Davidson considers himself “comedextrous.”

“I worked long and hard to get to this level,” he said. “I can do impressions. I do story telling. I do political and non-political. I sing.”

Davidson said he supports the SAG-AFTRA actors strike and hopes it can be resolved as soon as possible. But traditional acting is not his primary income generator nowadays.

“I could say that this year and the last couple of years I have been primarily doing animation and live shows,” Davidson said. “I’ve done a couple of movies. It’s been back and forth.” (Voice-over work for most TV and streaming animated productions is allowed during the strike.)

Sketch comedy, which helped Davidson make his name, is not a common job even in the best of times. He doesn’t think an “In Living Color” reunion will happen in the near future given how successful the original cast members have been pursuing their own careers in the past three decades.

“We’re all prolific in our lives,” he said. “We have children out of high school and college now.
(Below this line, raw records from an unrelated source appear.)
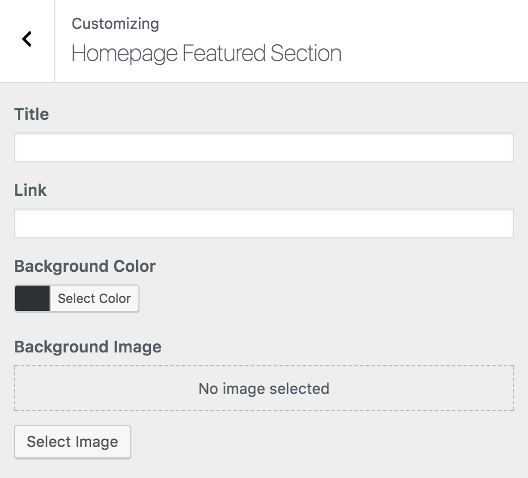Expand the color picker via Select Color
Viewport: 528px width, 478px height.
[x=95, y=298]
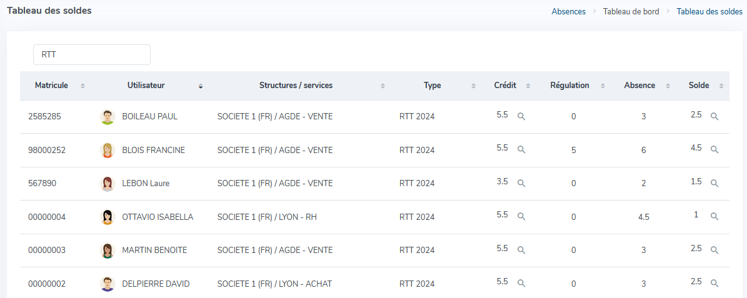Open Tableau de bord breadcrumb
Image resolution: width=747 pixels, height=298 pixels.
pyautogui.click(x=631, y=11)
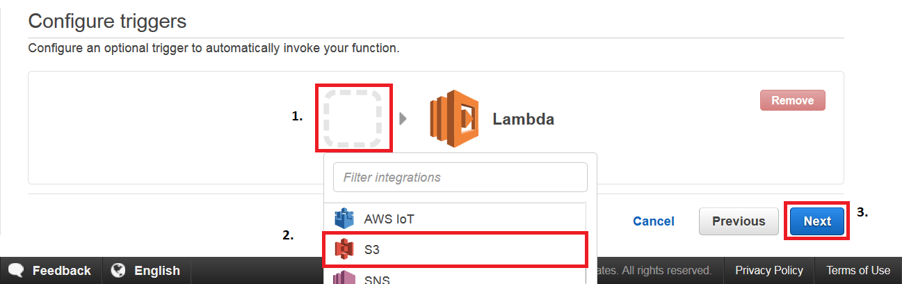Screen dimensions: 902x284
Task: Click the globe language icon
Action: pyautogui.click(x=118, y=271)
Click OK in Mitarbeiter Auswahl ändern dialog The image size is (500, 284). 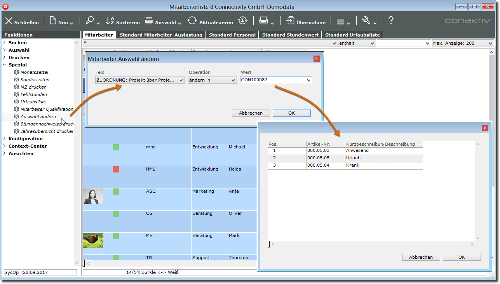(x=291, y=113)
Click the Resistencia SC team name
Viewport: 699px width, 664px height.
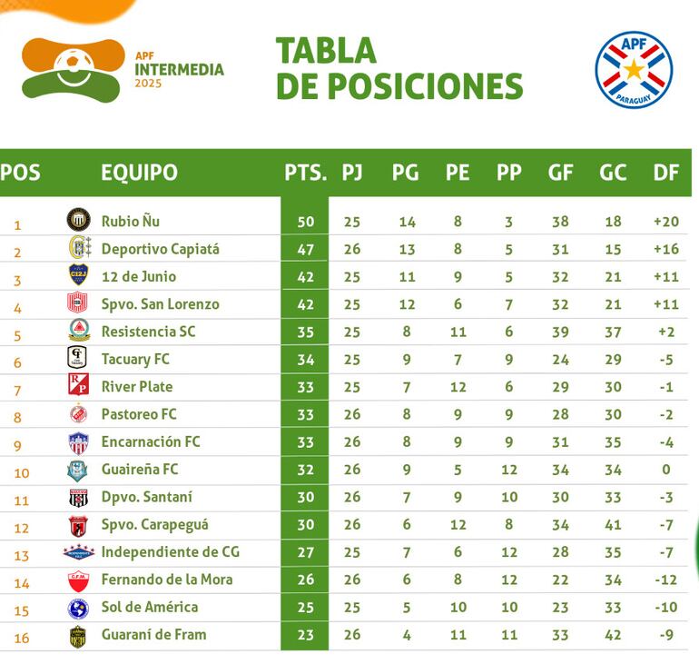coord(148,332)
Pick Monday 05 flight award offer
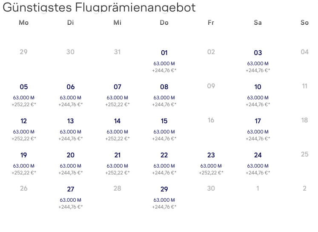The image size is (318, 232). tap(24, 94)
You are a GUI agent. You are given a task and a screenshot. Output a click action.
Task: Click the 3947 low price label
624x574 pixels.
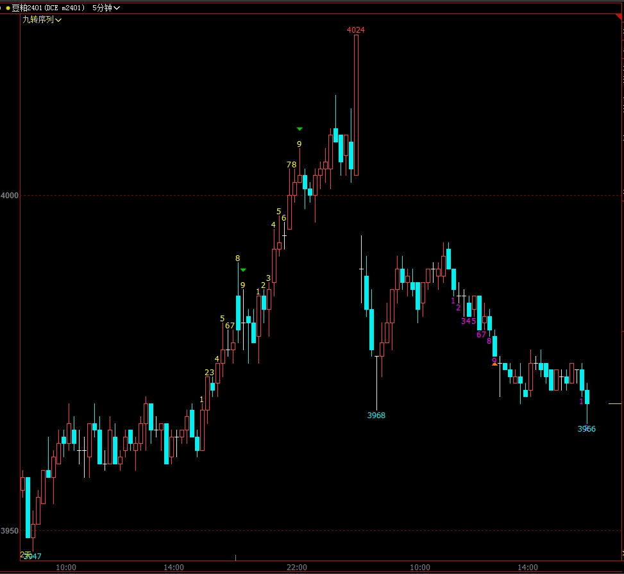33,557
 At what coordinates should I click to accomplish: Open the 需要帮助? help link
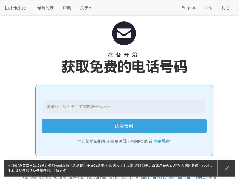(x=162, y=141)
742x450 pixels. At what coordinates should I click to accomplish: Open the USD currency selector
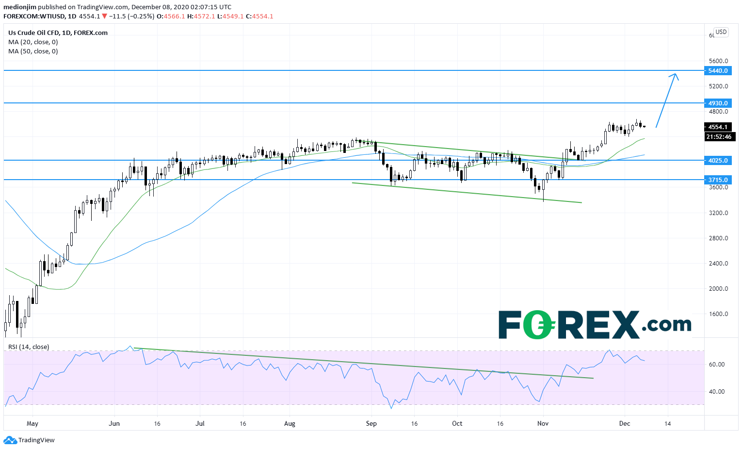point(721,32)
We’re out there in our real fruitful years of our lives. To get together and stop and do (a reunion) is tough. It has to work on everybody’s schedule and who’s going to actually do it.”

At age 59, he still enjoys what he does, citing a 1977 book by Wayne Dyer, “Your Erroneous Zones,” that he read as a teenager. “Make your vacation your vocation,” Davidson said. “Get what you do for a living to the point where you love it so much it’s not work anymore.”

And he doesn’t rest on his laurels. He reads constantly, much of it history, whether it’s on the War of 1812 or herding in Africa. He can incorporate those ideas into his comedy, he said.

“It gives my comedy a social vertebrae,” Davidson said. “It gives me a sense of societal root. I don’t have to lean on contemporary stereotypes.”

At the same time, “there’s not much I can say that’s going to be considered cancellable,” he said. “How can you do a culture cancel with someone who is the culture? I can do a joke about dogs and how Blacks have a different relationship with them than white people. When whites see a dog running around by itself, they call it a stray. Black people call it loose. That’s really a play on slavery. You get an instinctual guttural laugh from Black folks. We know we were tied down like dogs. If we were loose, that was an alarm.”